国内外フィールドワーク等派遣事業 研究成果レポート





米山知子(比較文化学専攻)
    
1.事業実施の目的 【h.海外フィールドワーク派遣事業】
   博士論文執筆のための補足調査
2.実施場所
  カラジャアフメット・スルタン文化普及・相互扶助・霊廟修復協会
3.実施期日
  平成18年2月16日(木)から3月9日(木)
4.事業の概要
   今回の調査は、2004年に博士論文執筆を目的に行った10ヶ月間の本調査では時間の関係上実施が困難であった部分を補足するために行った。調査内容は、都市のアレヴィーと呼ばれる人々の協会(カラジャアフメット・スルタン文化普及・相互扶助・霊廟修復協会。以下カラジャアフメット文化協会と記す)で実践されている儀礼ジェムとジェムの中で実践されている宗教的舞踊セマーの調査、および、セマーに対する担い手達へのインタビュー撮影である。そして、文献資料の収集を行った。今回の調査場所でもあり、2004年実施の本調査から継続的に情報を得ているカラジャアフメット文化協会は、1990年代以降都市において増加しているアレヴィーの文化協会の中でもその創立が最も古く、かつ最大規模の協会であり、ここでの儀礼ジェムおよびセマーは、他の都市の協会の模範となっているため選択した。
以下に具体的な調査内容を記述する。今回の滞在では、主に計5回の都市の協会における儀礼ジェムの調査を、協会の全面的な協力のもとに行った。本来村などでは木曜日のよるに行われていた儀礼ジェムは、最近の都市の協会では主に毎週末に行われている。午後1時より約3時間、協会2階のジェムエヴィ(ジェムを行う部屋)で、デデ(長老:ジェムを導く精神的指導者)によって執り行われる。土曜日はそれほどでもないが、日曜日のジェムへの参加者は数百人にも上り、肌寒い日であってもジェムエヴィは蒸し暑くなる。

元の資料:
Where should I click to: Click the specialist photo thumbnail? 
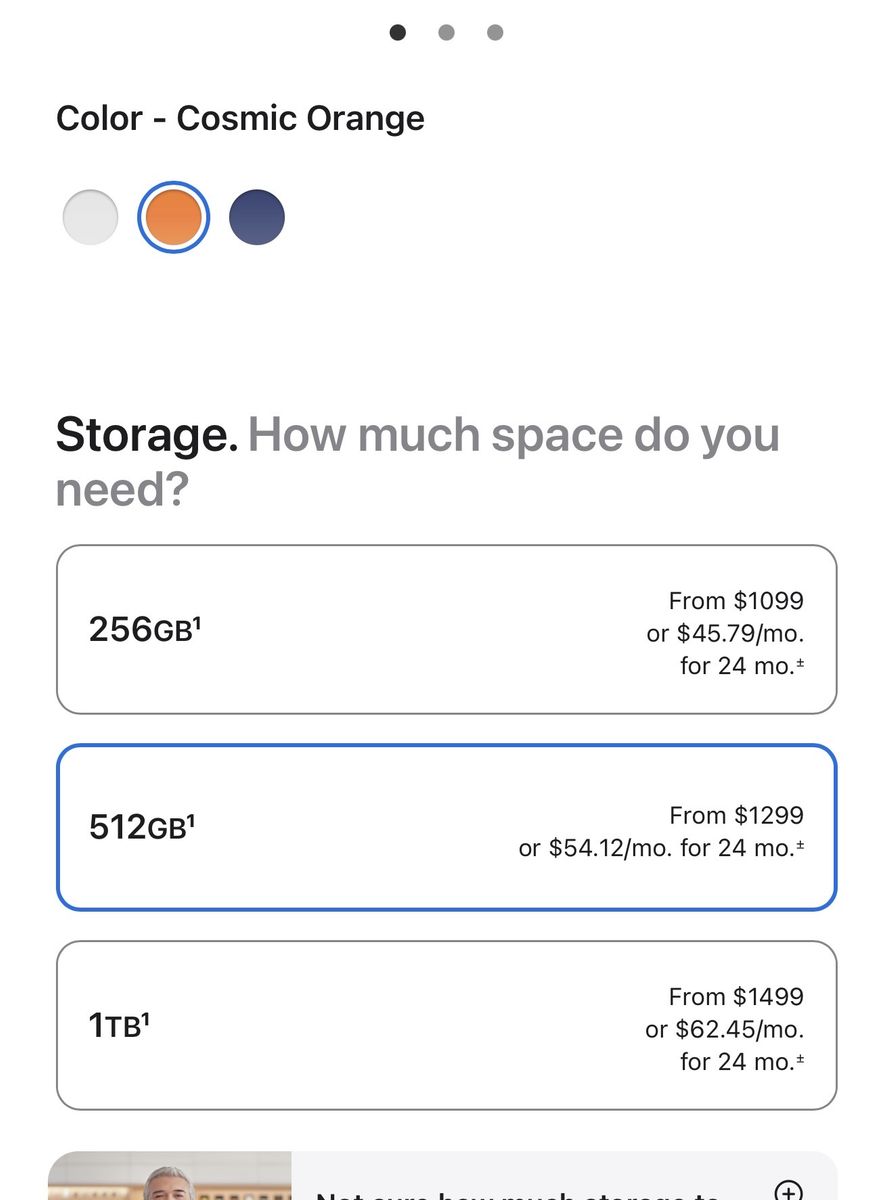(x=170, y=1180)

取り組む課題:
A – この報告で番号付きで立てられている項目の見出しをすべて挙げよ。
B – この報告の「米山知子(比較文化学専攻)」から「範となっているため選択した。」までの部分について、「本調査」を「本格調査」に置き換えて書き改めよ。

課題の解答:
A – 事業実施の目的、実施場所、実施期日、事業の概要

B –
米山知子(比較文化学専攻)
    
1.事業実施の目的 【h.海外フィールドワーク派遣事業】
   博士論文執筆のための補足調査
2.実施場所
  カラジャアフメット・スルタン文化普及・相互扶助・霊廟修復協会
3.実施期日
  平成18年2月16日(木)から3月9日(木)
4.事業の概要
   今回の調査は、2004年に博士論文執筆を目的に行った10ヶ月間の本格調査では時間の関係上実施が困難であった部分を補足するために行った。調査内容は、都市のアレヴィーと呼ばれる人々の協会(カラジャアフメット・スルタン文化普及・相互扶助・霊廟修復協会。以下カラジャアフメット文化協会と記す)で実践されている儀礼ジェムとジェムの中で実践されている宗教的舞踊セマーの調査、および、セマーに対する担い手達へのインタビュー撮影である。そして、文献資料の収集を行った。今回の調査場所でもあり、2004年実施の本格調査から継続的に情報を得ているカラジャアフメット文化協会は、1990年代以降都市において増加しているアレヴィーの文化協会の中でもその創立が最も古く、かつ最大規模の協会であり、ここでの儀礼ジェムおよびセマーは、他の都市の協会の模範となっているため選択した。